(232d) Solids Dynamics in Gas-Solid Risers Inferred from Carpt Experiments | AIChE

(232d) Solids Dynamics in Gas-Solid Risers Inferred from Carpt Experiments

Authors 

Bhusarapu, S. - Presenter, Harper International Corp
Cassanello, M. - Presenter, Universidad de Buenos Aires
Dudukovic, M. P. - Presenter, Washington University in St. Louis
Al-Dahhan, M. H. - Presenter, Missouri University of Science & Technology
O'Hern, T. - Presenter, Sandia National Laboratories
Trujillo, S. M. - Presenter, Sandia National Laboratories


A thorough conception of the particle motion in the risers of Circulating Fluidized Beds (CFB) is very important to develop fundamental models for proper design and scale-up of these units. Existing and new models used to represent the complex particle dynamics in CFBs require experimental data for validation and improvement. Computed Automated Radioactive Particle Tracking (CARPT) technique has the capability of non-intrusively exploring the 3D solids structure and the complex solids motion in large opaque systems.

The trajectories of a solid tracer with the same characteristics as the circulating solids in the risers of two pilot-scale CFBs are examined in detail to get insights into the complex solid dynamics of these systems. The analysis uses tools from the theory of non-linear dynamics and symbolic dynamics. Features of the solid dynamics within the fast fluidization and the dilute phase transport flow regimes are highlighted and related to the operating conditions.

Non-linear dynamics theory has provided a framework and a new set of tools suitable for analysis of experimental time series, which frequently contributes to get insights into the dynamics of complex systems. Iterated maps have been obtained from successive crossings of the tracer through a given location in the inspected test sections. Distinct structures according to the flow regime have been found. They point to a more deterministic and regular motion in the DPT regime than in the FF regime.

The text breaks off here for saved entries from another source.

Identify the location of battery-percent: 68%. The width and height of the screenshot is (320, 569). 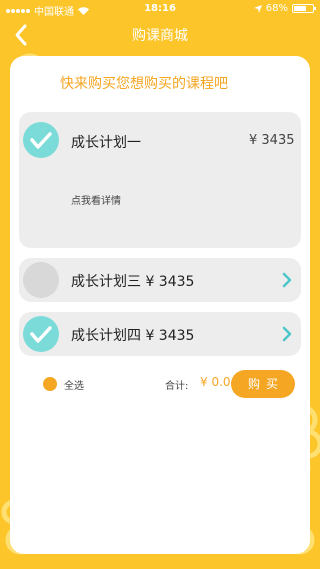
(276, 8).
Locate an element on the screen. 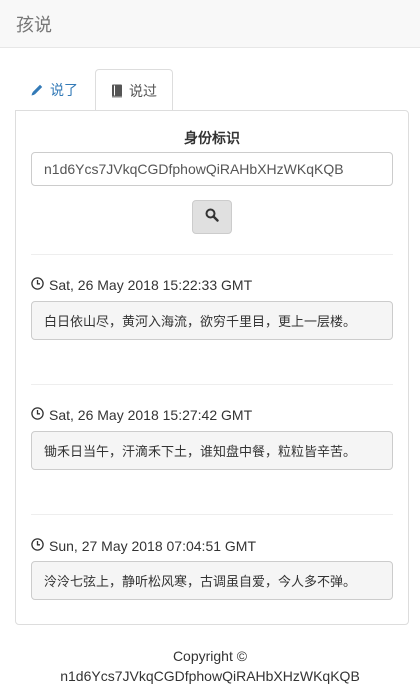  entry-message: 泠泠七弦上，静听松风寒，古调虽自爱，今人多不弹。 is located at coordinates (212, 580).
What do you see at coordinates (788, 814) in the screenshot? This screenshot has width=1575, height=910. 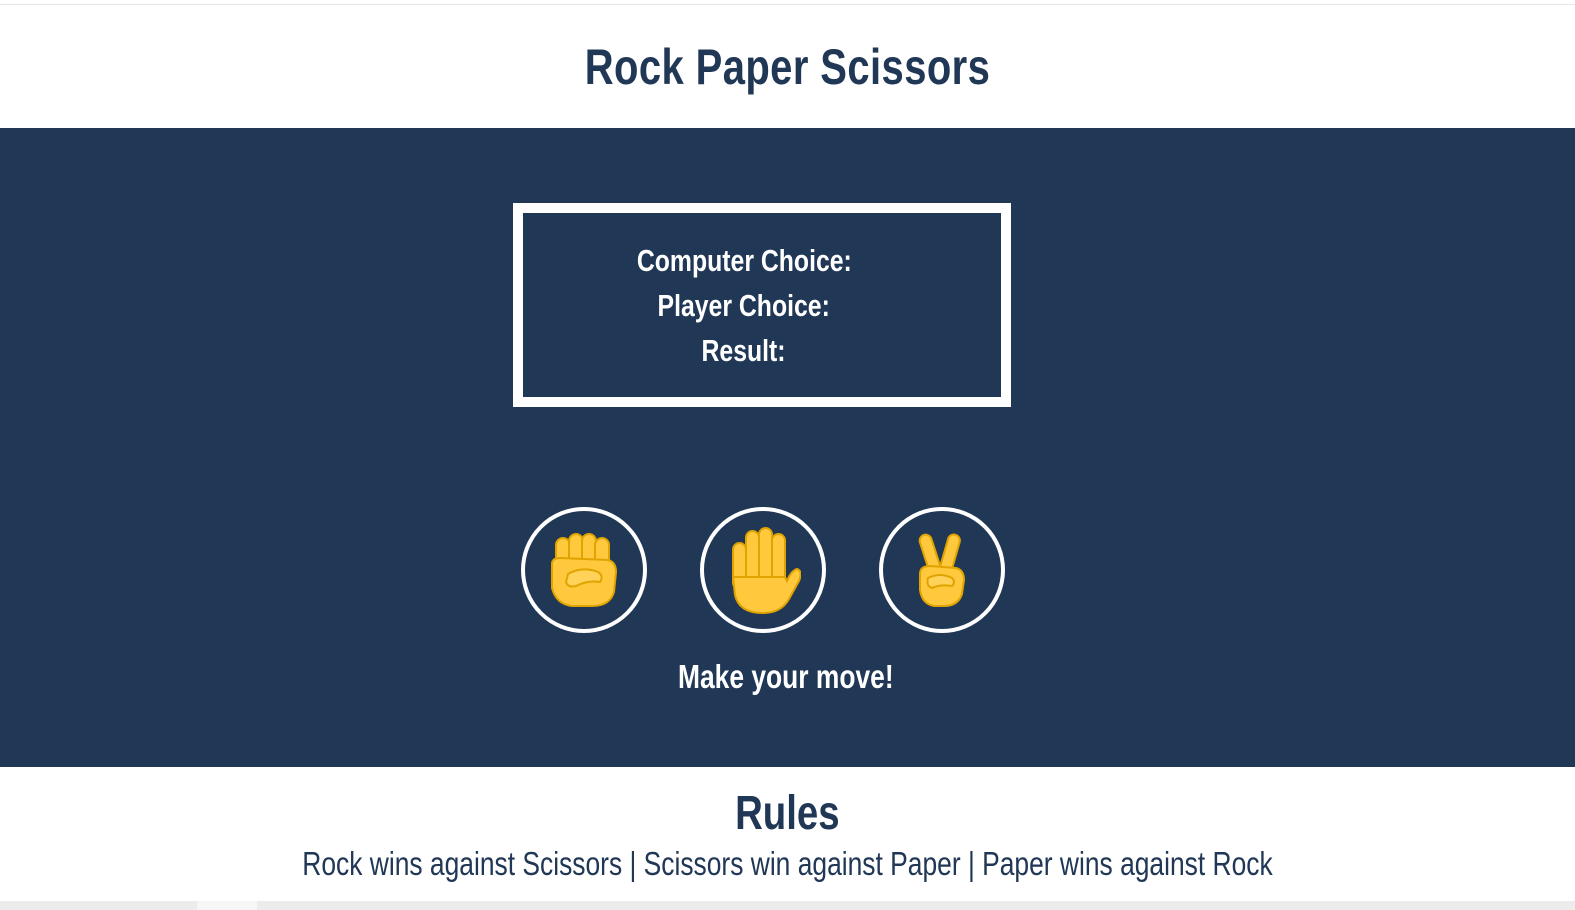 I see `rules-heading-text: Rules` at bounding box center [788, 814].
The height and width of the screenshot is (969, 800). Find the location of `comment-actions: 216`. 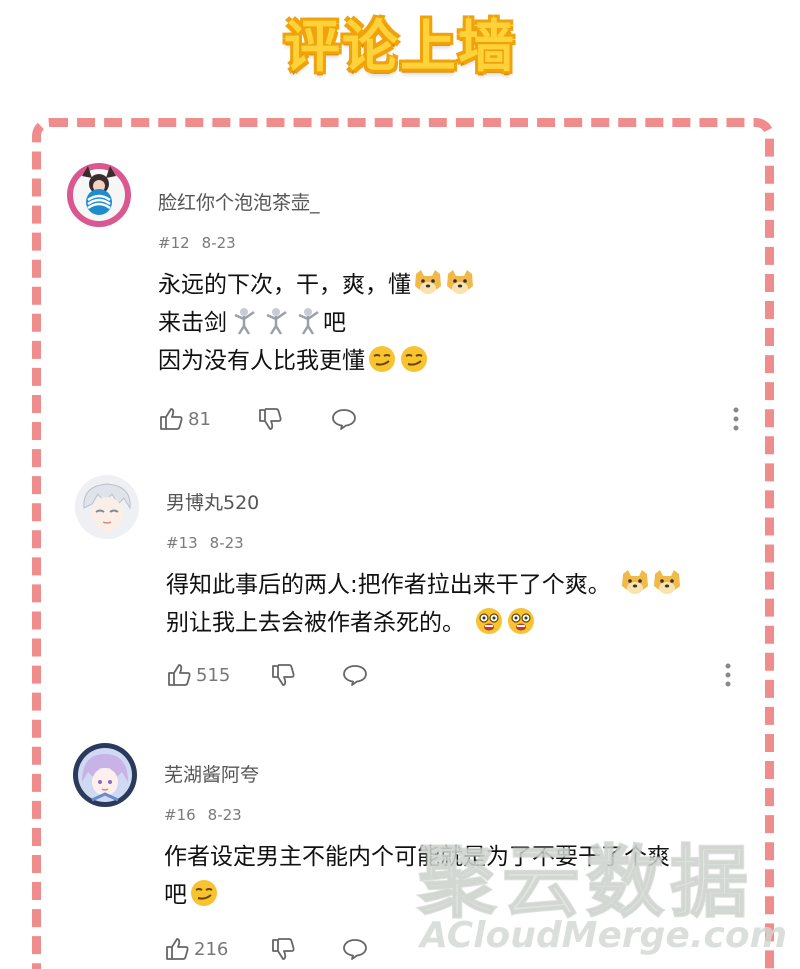

comment-actions: 216 is located at coordinates (266, 949).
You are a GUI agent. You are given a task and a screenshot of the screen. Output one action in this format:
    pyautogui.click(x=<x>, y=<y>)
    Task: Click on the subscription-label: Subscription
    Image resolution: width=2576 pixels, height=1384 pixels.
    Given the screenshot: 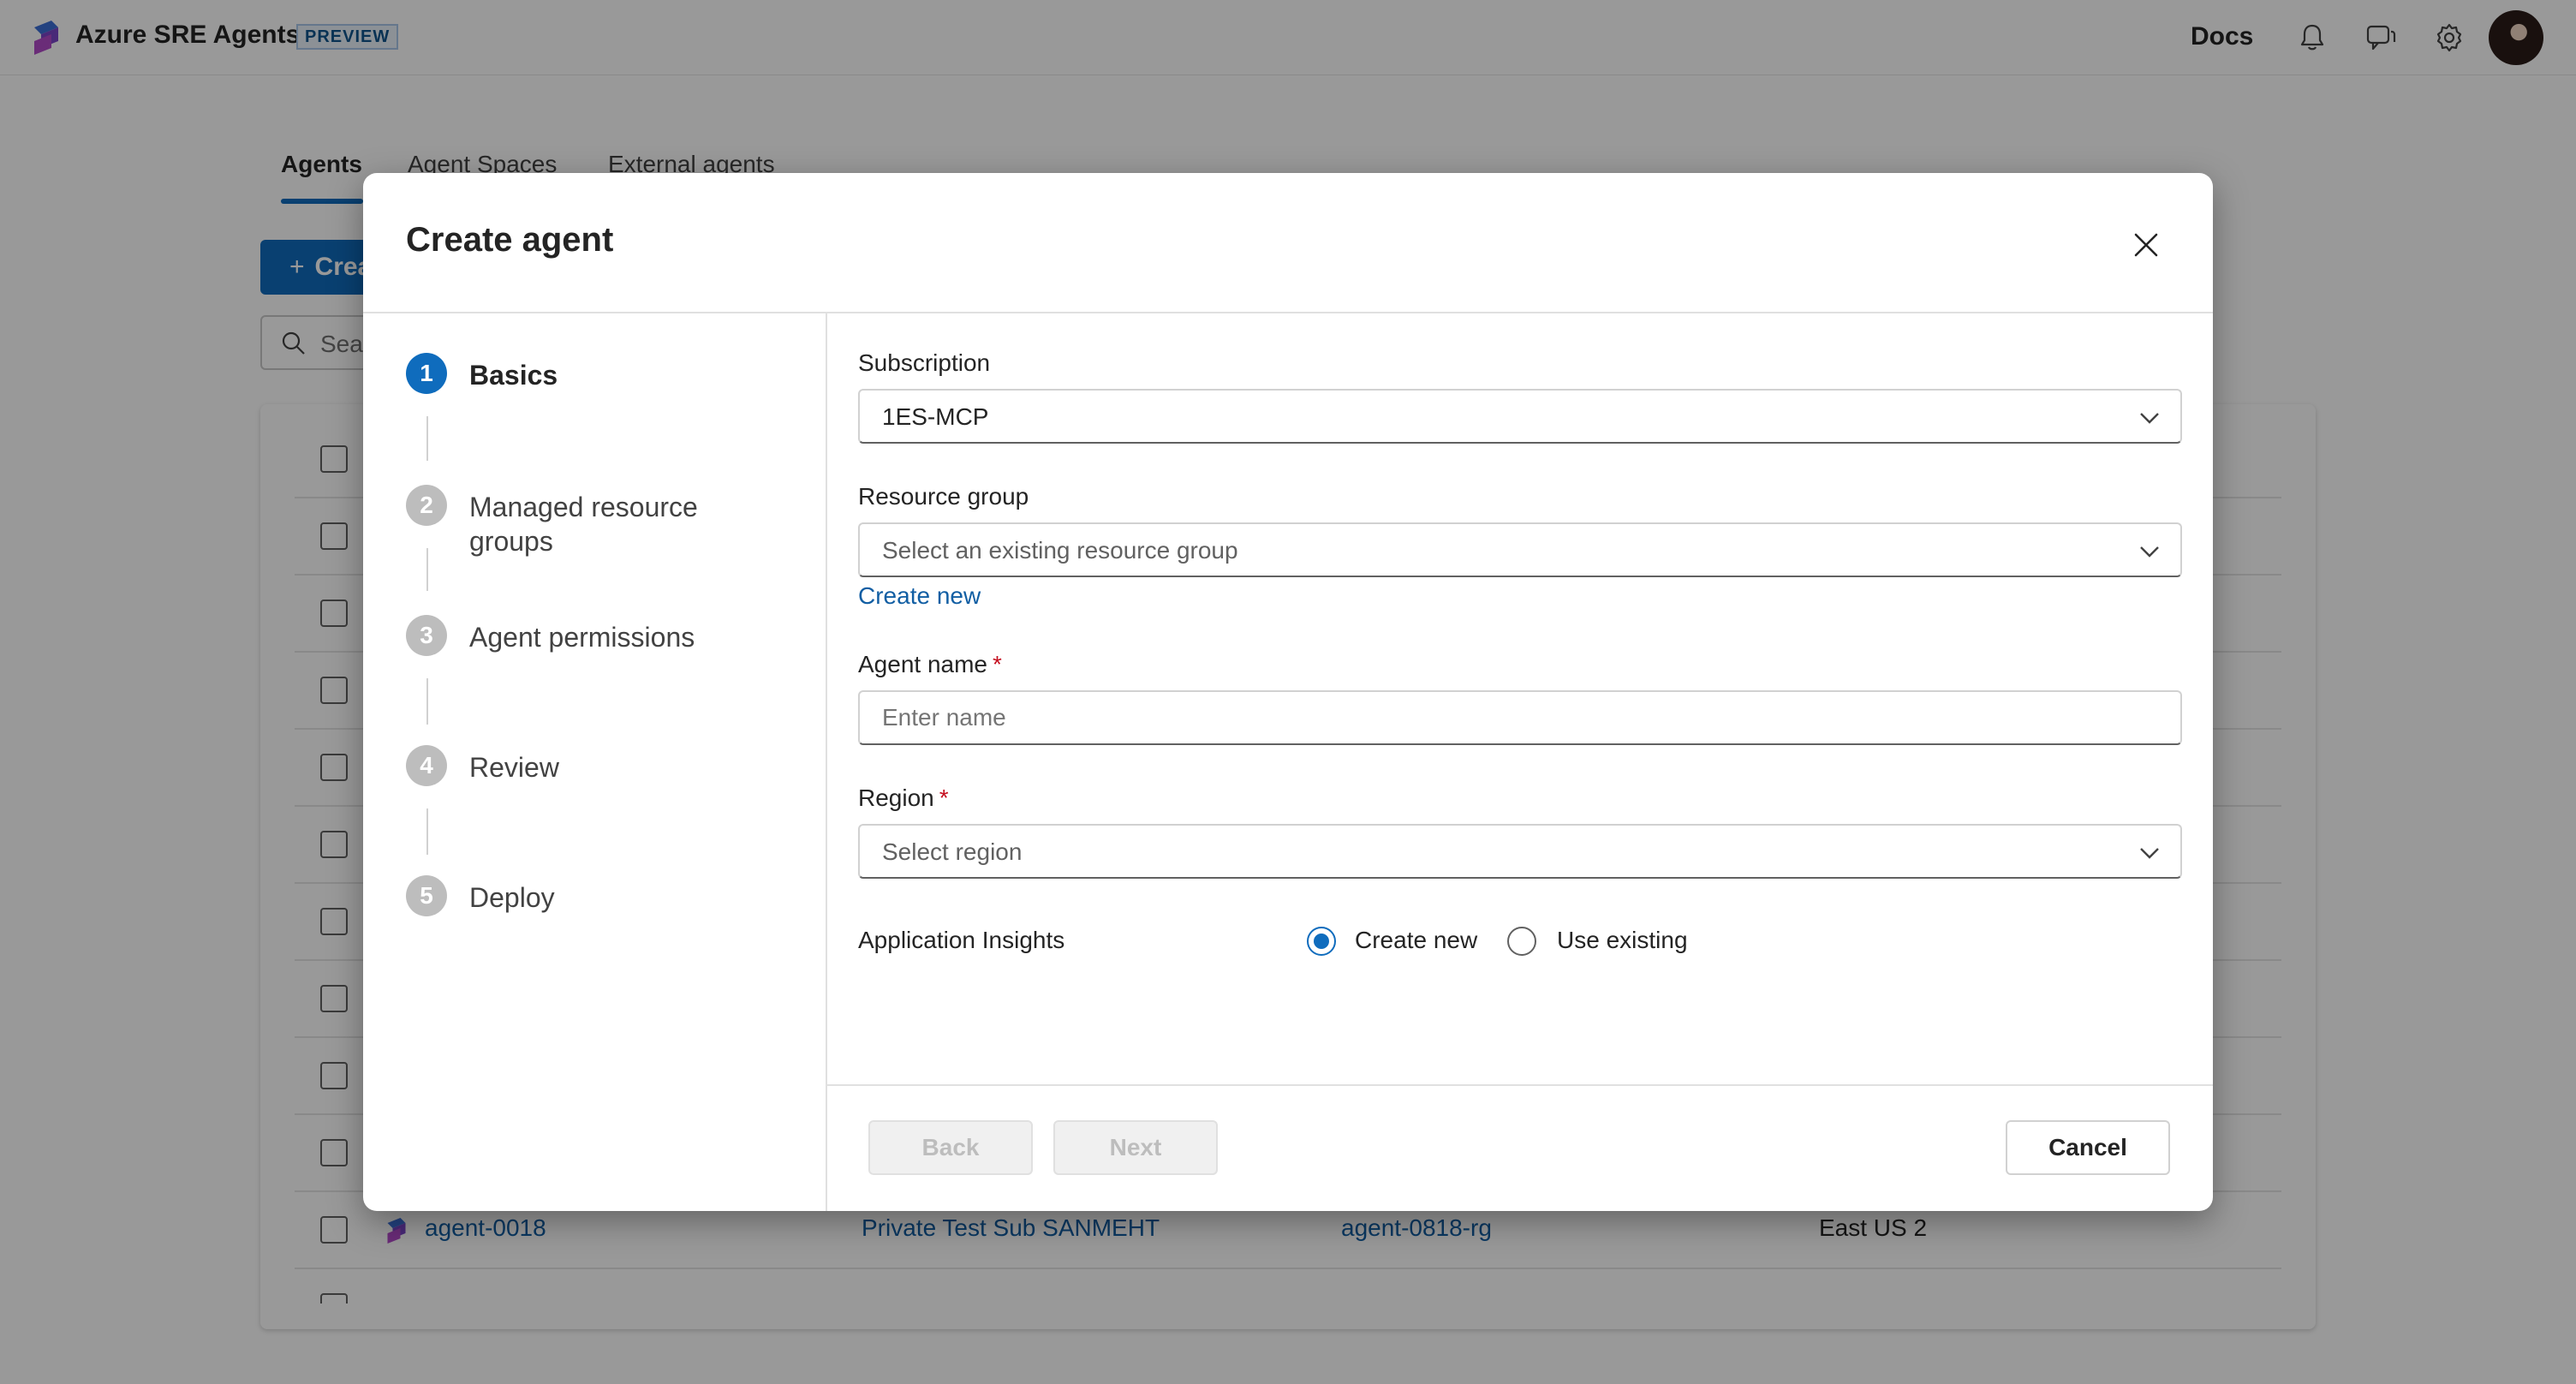 What is the action you would take?
    pyautogui.click(x=925, y=362)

Likewise, symbolic dynamics is a methodology that can be employed to enhance certain features of experimental time series of observables in continuous systems. The time series of an observed variable is transformed into a series of symbols, following certain criteria. A high relative frequency of a certain symbol-sequence implies the recurrence of specific patterns of the time series, which can be related to properties of the underlying system. Relative frequencies of symbol-sequences derived from the time series of the tracer positions were found to be strongly influenced by the flow regime and can be used as pointers for regime identification.

Finally, fast descending paths of the tracer, particularly within the column core, are closely examined to check the hypothesis of cluster formation at certain conditions.